Hi-C profiling of SynVIII strain

Building synthetic yeast chromosomes with thousands of designer modifications empowers probing of genome flexibility on an unprecedented scale. Here, we describe the assembly and characterization of synthetic chromosome VIII (synVIII), which served as a platform for further genome manipulation of an essential functional element, the centromere. Recent findings suggest that centromeres may have distinct characteristics and thus relocating the centromere to various positions along a single chromosome (VIII) enables us to directly test the suitability of several ectopic destinations for centromere function and stability. We used a novel CRISPR/Cas9-mediated approach, Single-Step Intrachromosomal Centromere Transplantation (SSICT), to relocate the 118 bp point centromere sequence of CEN8. Successful transplantation of CEN8 invariably resulted in chromosome VIII aneuploidy regardless of ectopic centromere position in wild-type or synVIII strains and euploid structural variants hinted that including left-flanking pericentromeric sequences of CEN8 allowed ectopic function.

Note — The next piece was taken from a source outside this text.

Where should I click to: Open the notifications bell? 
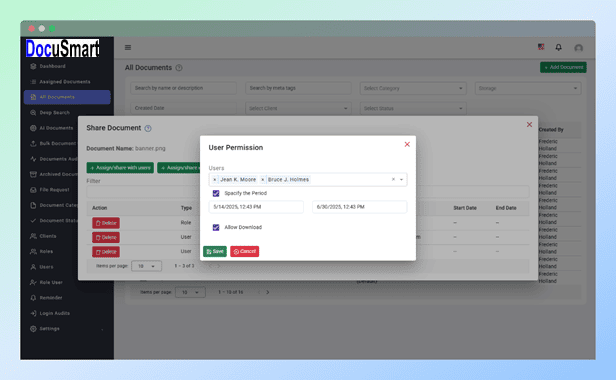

Plasmid loss rate assays revealed that specific left-flanking sequences increased stability of a CEN8-containing circular minichromosome and reduced incidence of aneuploidy during SSICT. Together, these results show that the minimal point centromere of budding yeast is insufficient to confer chromosome stability when transplanted ectopically, and is rescued by left-flanking pericentromeric sequence. This is an important consideration for future genome engineering projects involving transplantation of functional elements. We perform Hi-C to assess whether two centromere copies in the SynVIII strain was structurally functional (Hi-C).